_TASK INSTRUCTIONS_.
Write out the whole listing, matching it exactly.

%%

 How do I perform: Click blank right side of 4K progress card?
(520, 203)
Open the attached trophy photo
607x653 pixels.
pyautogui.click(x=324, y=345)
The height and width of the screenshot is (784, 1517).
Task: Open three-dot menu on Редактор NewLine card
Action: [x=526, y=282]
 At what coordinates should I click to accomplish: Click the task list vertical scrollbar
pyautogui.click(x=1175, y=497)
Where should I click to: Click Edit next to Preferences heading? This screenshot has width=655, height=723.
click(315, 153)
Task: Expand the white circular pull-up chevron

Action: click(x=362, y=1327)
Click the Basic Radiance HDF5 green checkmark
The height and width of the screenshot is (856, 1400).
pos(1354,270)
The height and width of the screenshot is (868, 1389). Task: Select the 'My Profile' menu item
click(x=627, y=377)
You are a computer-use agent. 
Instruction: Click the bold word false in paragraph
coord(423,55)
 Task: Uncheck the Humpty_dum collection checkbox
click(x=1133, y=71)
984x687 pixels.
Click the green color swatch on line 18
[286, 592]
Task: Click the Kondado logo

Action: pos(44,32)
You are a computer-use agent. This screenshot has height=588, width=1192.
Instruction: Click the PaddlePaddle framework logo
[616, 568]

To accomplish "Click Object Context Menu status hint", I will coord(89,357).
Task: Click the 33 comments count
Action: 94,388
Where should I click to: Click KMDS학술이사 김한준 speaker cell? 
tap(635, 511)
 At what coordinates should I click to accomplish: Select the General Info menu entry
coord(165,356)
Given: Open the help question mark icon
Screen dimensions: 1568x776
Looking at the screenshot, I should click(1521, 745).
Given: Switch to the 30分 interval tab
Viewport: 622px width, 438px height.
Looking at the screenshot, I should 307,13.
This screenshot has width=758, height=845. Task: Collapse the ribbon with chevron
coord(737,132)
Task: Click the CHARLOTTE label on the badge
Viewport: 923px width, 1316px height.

%%

_YOUR RESPONSE_.
 How do I perform: Click blank right side of 4K progress card?
(520, 203)
Open the attached trophy photo
607x653 pixels.
pyautogui.click(x=324, y=345)
The height and width of the screenshot is (784, 1517).
Task: Open three-dot menu on Редактор NewLine card
Action: [x=526, y=282]
 At what coordinates should I click to accomplish: Click the task list vertical scrollbar
pyautogui.click(x=1175, y=497)
Where should I click to: Click Edit next to Preferences heading? This screenshot has width=655, height=723.
click(315, 153)
Task: Expand the white circular pull-up chevron

Action: click(x=362, y=1327)
Click the Basic Radiance HDF5 green checkmark
The height and width of the screenshot is (856, 1400).
pos(1354,270)
The height and width of the screenshot is (868, 1389). Task: Select the 'My Profile' menu item
click(x=627, y=377)
You are a computer-use agent. 
Instruction: Click the bold word false in paragraph
coord(423,55)
 Task: Uncheck the Humpty_dum collection checkbox
click(x=1133, y=71)
984x687 pixels.
Click the green color swatch on line 18
[286, 592]
Task: Click the Kondado logo

Action: pos(44,32)
You are a computer-use agent. This screenshot has height=588, width=1192.
Instruction: Click the PaddlePaddle framework logo
[616, 568]

To accomplish "Click Object Context Menu status hint", I will coord(89,357).
Task: Click the 33 comments count
Action: 94,388
Where should I click to: Click KMDS학술이사 김한준 speaker cell? 
tap(635, 511)
 At what coordinates should I click to accomplish: Select the General Info menu entry
coord(165,356)
Given: Open the help question mark icon
Screen dimensions: 1568x776
Looking at the screenshot, I should click(1521, 745).
Given: Switch to the 30分 interval tab
Viewport: 622px width, 438px height.
Looking at the screenshot, I should 307,13.
This screenshot has width=758, height=845. Task: Collapse the ribbon with chevron
coord(737,132)
Task: Click the CHARLOTTE label on the badge
Viewport: 923px width, 1316px height.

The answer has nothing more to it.